**What is asked**
Render the records as a numbered list, starting at the line containing "You are a GUI" and going up to and including the final line of the records, with blank lines and pictures left out.

START Given entries

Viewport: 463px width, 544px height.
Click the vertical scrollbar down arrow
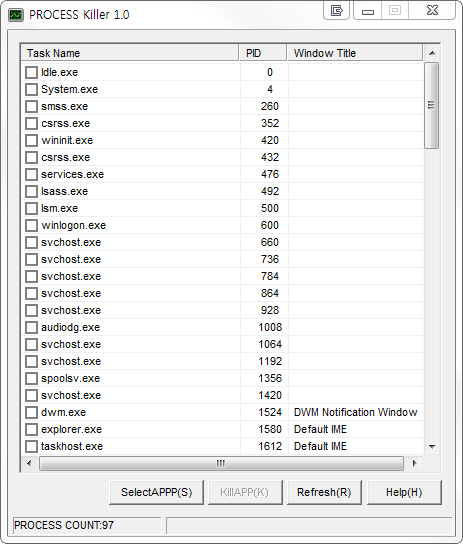[432, 447]

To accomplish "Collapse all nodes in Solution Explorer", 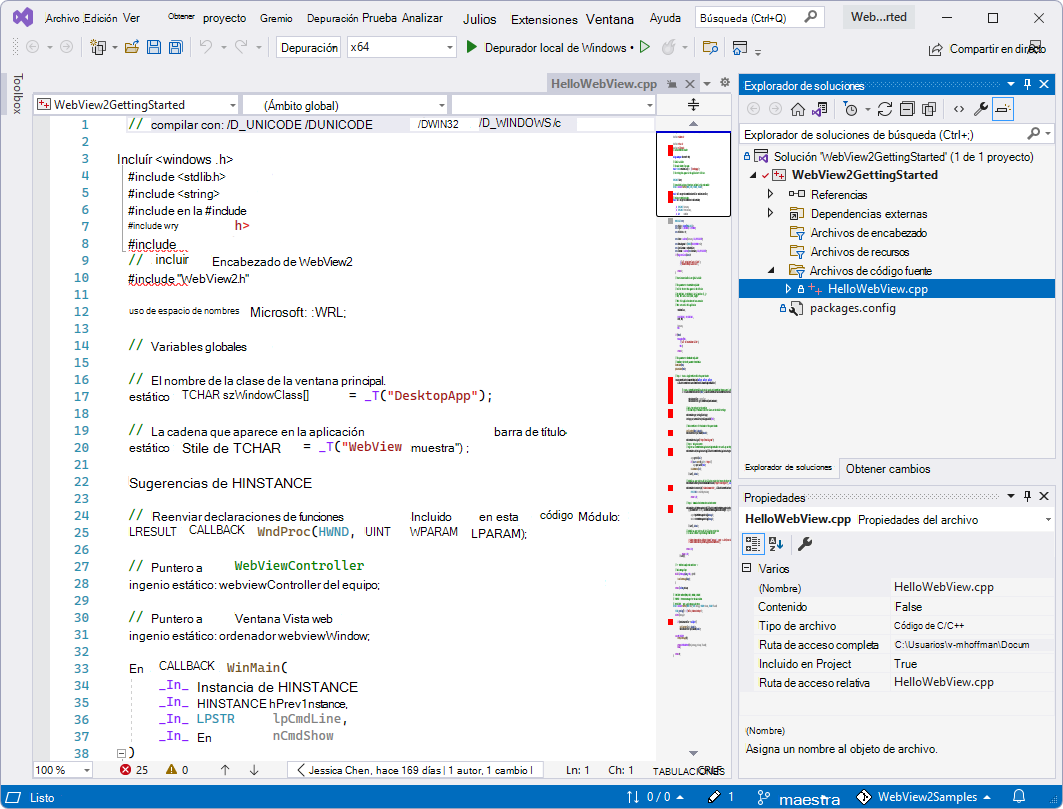I will tap(906, 109).
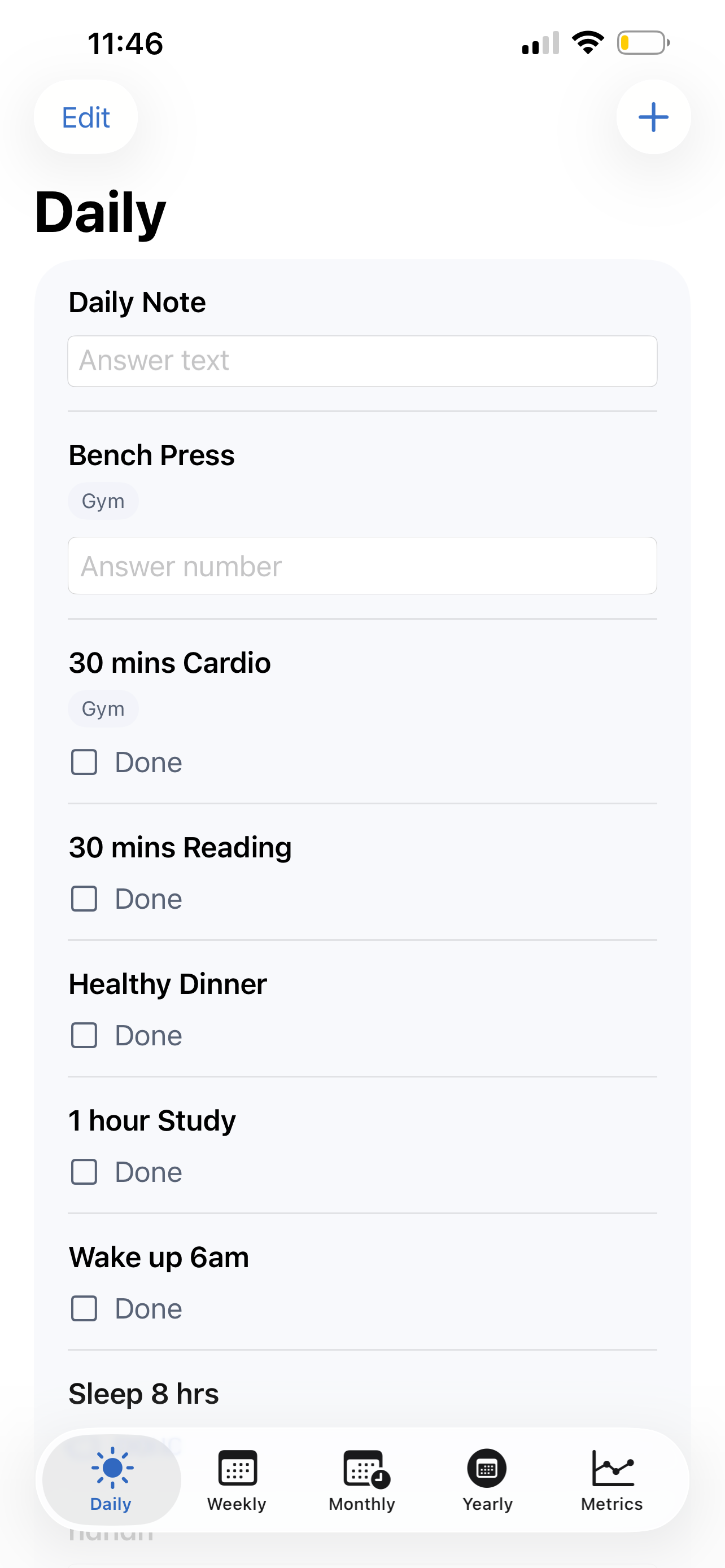
Task: Open the Weekly calendar icon tab
Action: pos(237,1480)
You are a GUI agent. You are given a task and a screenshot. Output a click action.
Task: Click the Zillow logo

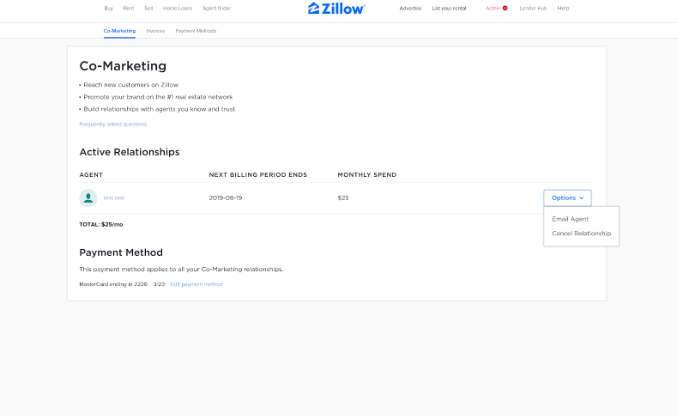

END Given entries

**Result**
1. You are a GUI agent. You are given a task and a screenshot. Output a click action.
2. Task: Click the Zillow logo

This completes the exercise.